File transfer

Transferring files and folders with scp

To copy a single file to/from the cluster, we can use scp:

[local]$ scp /path/to/local/file.txt userXXX@bobthewren.c3.ca:/path/on/remote/computer
[local]$ scp local-file.txt userXXX@bobthewren.c3.ca:   # will put into your remote home
[local]$ scp userXXX@bobthewren.c3.ca:/path/on/remote/computer/file.txt /path/to/local/

To recursively copy a directory, we just add the -r (recursive) flag:

[local]$ scp -r some-local-folder/ userXXX@bobthewren.c3.ca:target-directory/

You can also use wildcards to transfer multiple files:

[local]$ scp centos@bobthewren.c3.ca:start*.sh .

With MobaXterm in Windows, you can actually copy files by dragging them between your desktop and the left pane when you are logged into the cluster (no need to type any commands), or you can click the download/upload buttons.

You can watch a video for this topic after the workshop.

Transferring files interactively with sftp

scp is useful, but what if we don’t know the exact location of what we want to transfer? Or perhaps we’re simply not sure which files we want to transfer yet. sftp is an interactive way of downloading and uploading files. Let’s connect to a cluster with sftp:

[local]$ sftp userXXX@bobthewren.c3.ca

This will start what appears to be a shell with the prompt sftp>. However, we only have access to a limited number of commands. We can see which commands are available with help:

sftp> help
Available commands:
bye                                Quit sftp
cd path                            Change remote directory to 'path'
chgrp grp path                     Change group of file 'path' to 'grp'
chmod mode path                    Change permissions of file 'path' to 'mode'
chown own path                     Change owner of file 'path' to 'own'
df [-hi] [path]                    Display statistics for current directory or
                                   filesystem containing 'path'
exit                               Quit sftp
get [-afPpRr] remote [local]       Download file
reget [-fPpRr] remote [local]      Resume download file
reput [-fPpRr] [local] remote      Resume upload file
help                               Display this help text
lcd path                           Change local directory to 'path'
lls [ls-options [path]]            Display local directory listing
lmkdir path                        Create local directory
ln [-s] oldpath newpath            Link remote file (-s for symlink)
lpwd                               Print local working directory
ls [-1afhlnrSt] [path]             Display remote directory listing
...

Notice the presence of multiple commands that make mention of local and remote. We are actually browsing two filesystems at once, with two working directories!

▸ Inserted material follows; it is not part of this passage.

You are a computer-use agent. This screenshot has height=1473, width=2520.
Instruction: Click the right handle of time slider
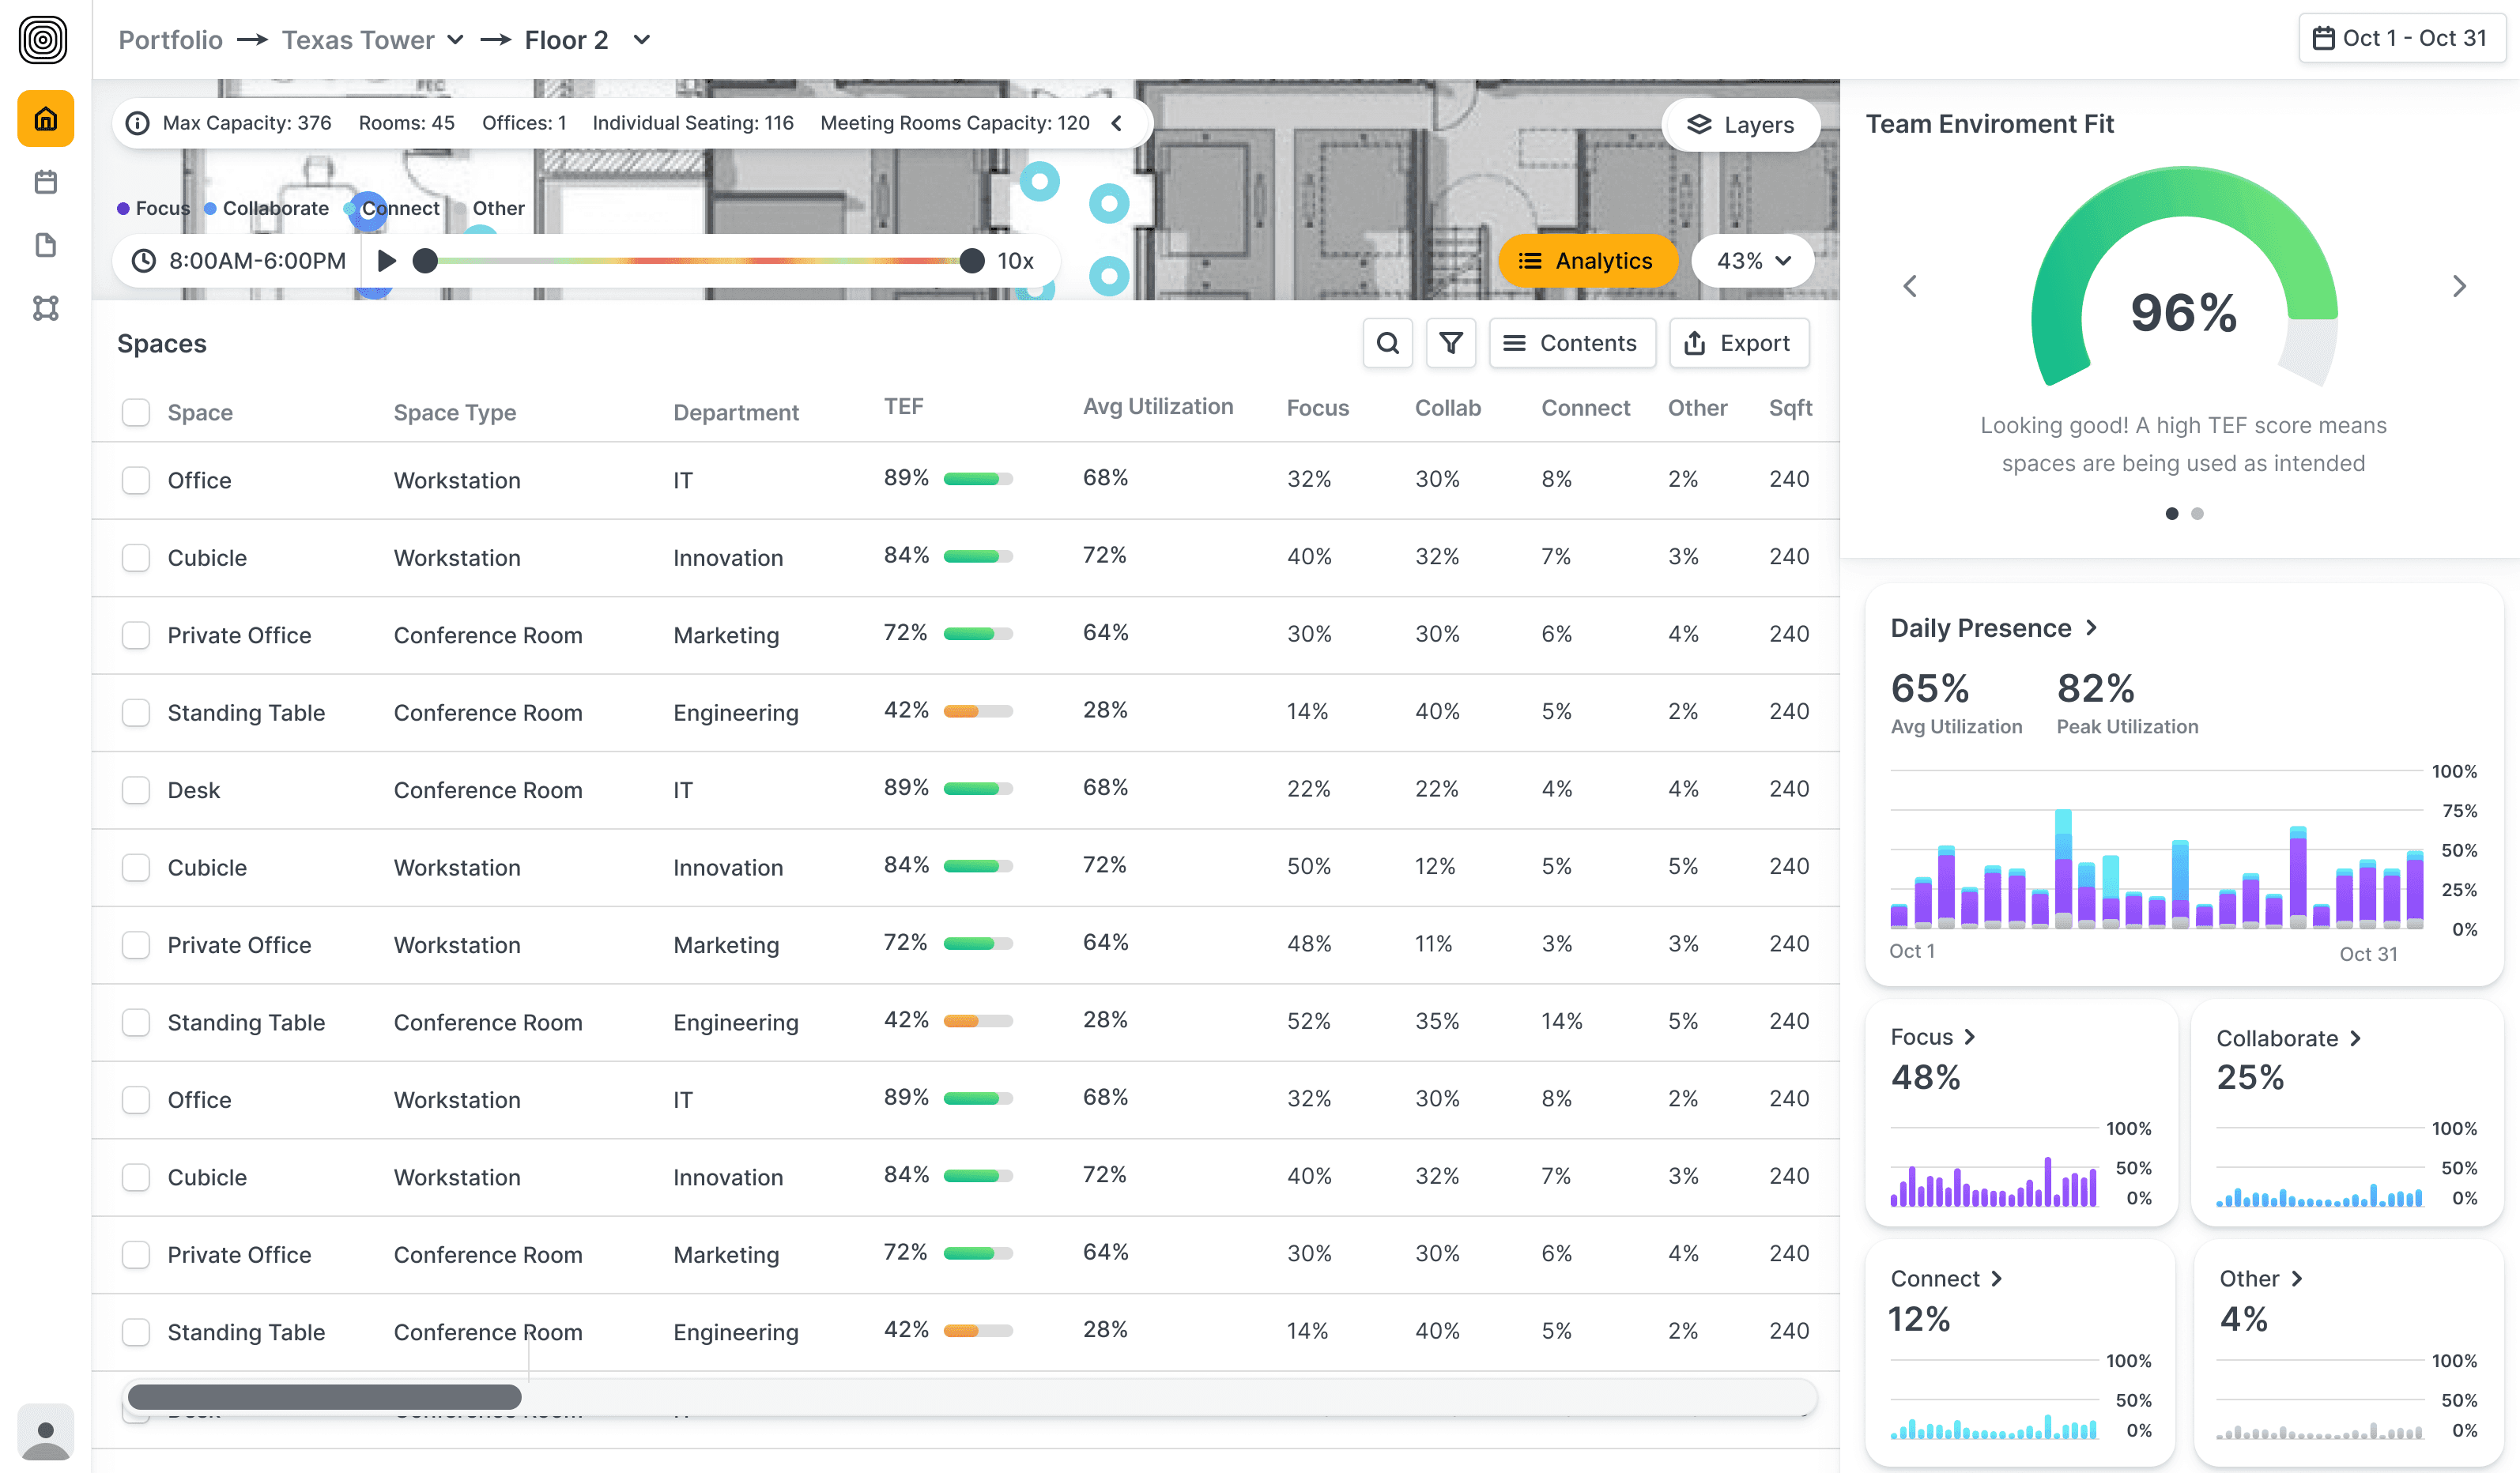coord(971,261)
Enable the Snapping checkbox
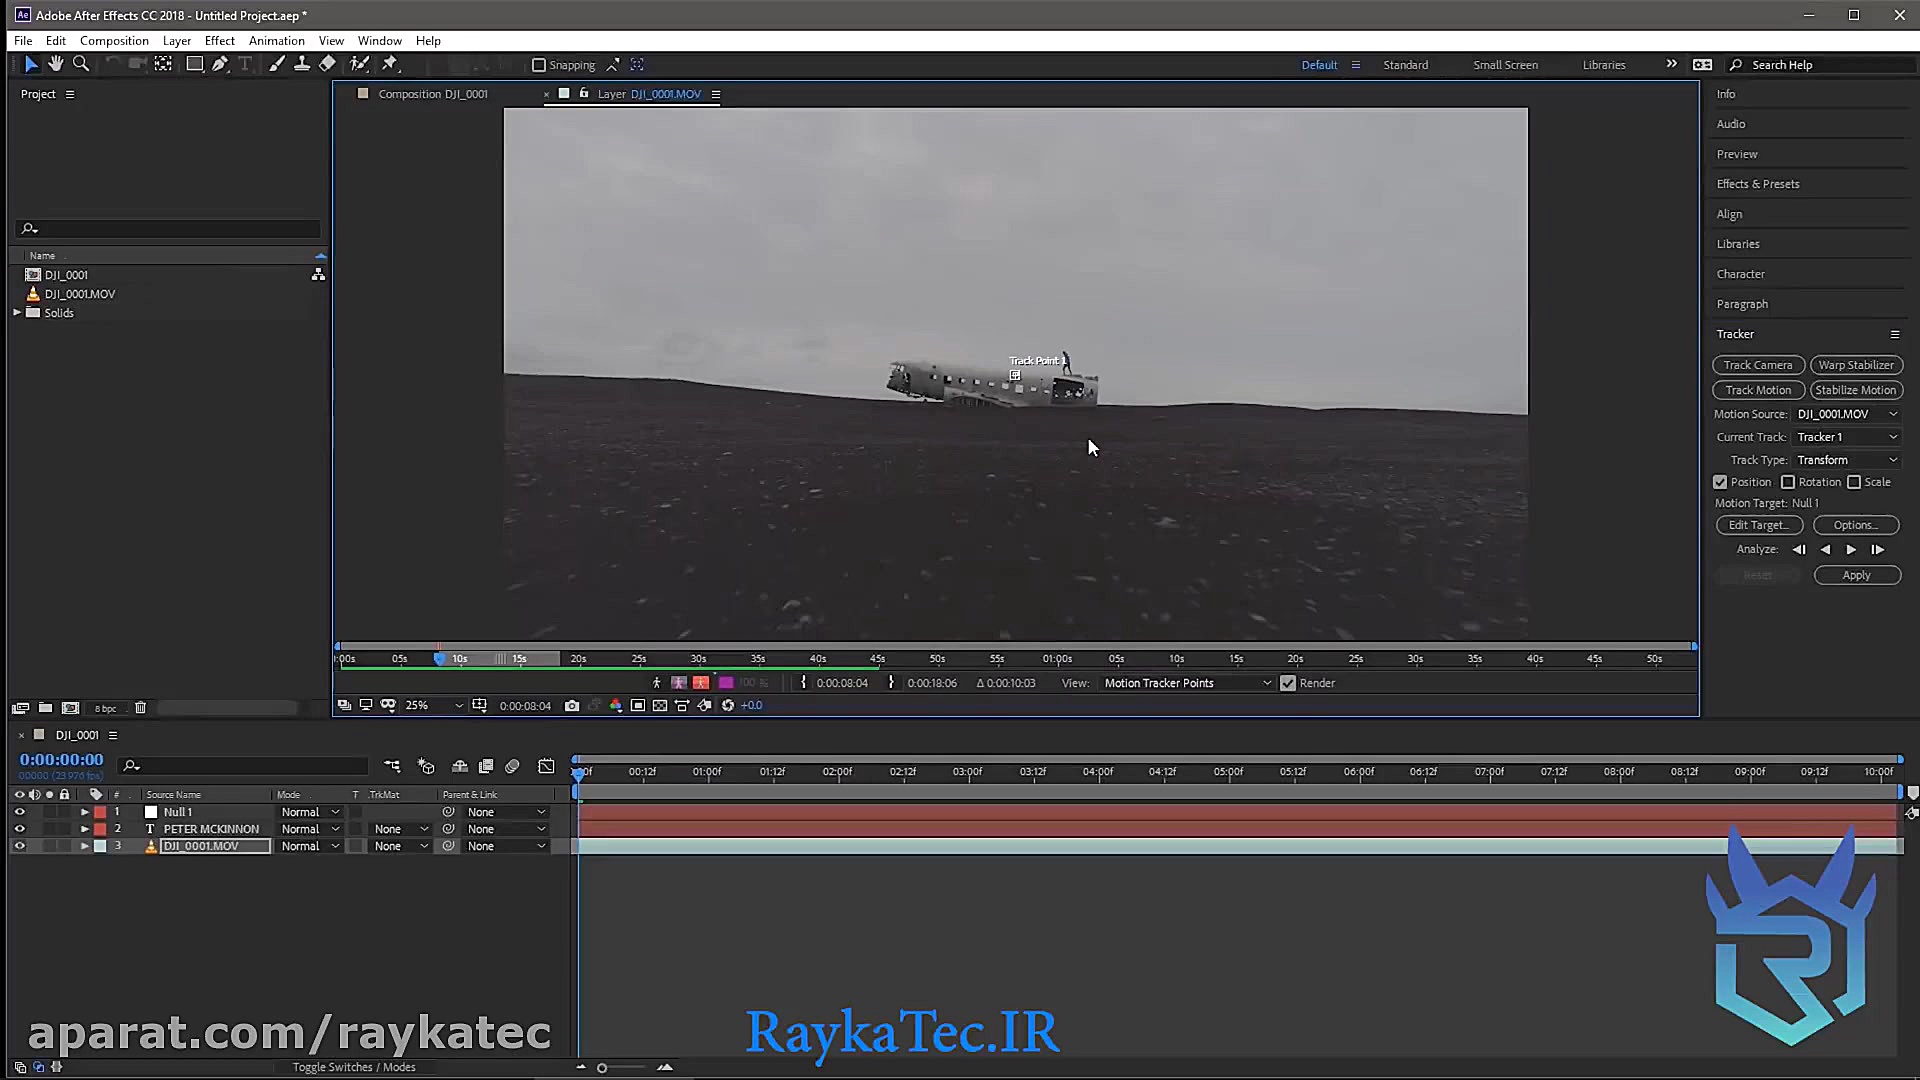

sftp> pwd    # show our remote working directory
sftp> lpwd   # show our local working directory
sftp> ls     # show the contents of our remote directory
sftp> lls    # show the contents of our local directory
sftp> cd     # change the remote directory
sftp> lcd    # change the local directory
sftp> put localFile    # upload a file
sftp> get remoteFile   # download a file

And we can recursively put/get files by just adding -r. Note that the directory needs to be present beforehand:

sftp> mkdir content
sftp> put -r content/

To quit, type exit or bye.

Exercise: Using one of the above methods, try transferring files to and from the cluster. For example, you can download bfiles.tar.gz to your laptop. Which method do you like best?

Note on Windows line endings:

  • When you transfer files to from a Windows system to a Unix system (Mac, Linux, BSD, Solaris, etc.) this can cause problems. Windows encodes its files slightly different than Unix, and adds an extra character to every line. On a Unix system, every line in a file ends with a \n (newline), whereas on Windows every line in a file ends with a \r\n (carriage return + newline). This causes problems sometimes.
  • In some bash implementations, you can identify if a file with Windows line endings with cat -A filename. A file with Windows line endings will have ^M$ at the end of every line. A file with Unix line endings will have $ at the end of a line.
  • Though most modern programming languages and software handle this correctly, in some rare instances you may run into an issue. The solution is to convert a file from Windows to Unix encoding with the dos2unix filename command. Conversely, to convert back to Windows format, you can run unix2dos filename.

Note on syncing: there also a command rsync for synching two directories. It is super useful, especially for work in progress. For example, you can use it the download all the latest PNG images from your working directory on the cluster.

Question `scp and sftp` Copy a file to/from the training cluster using either scp or sftp.
 
Question `rsync` Bring up the manual page on rsync, then use it to synchronize a directory from the training cluster.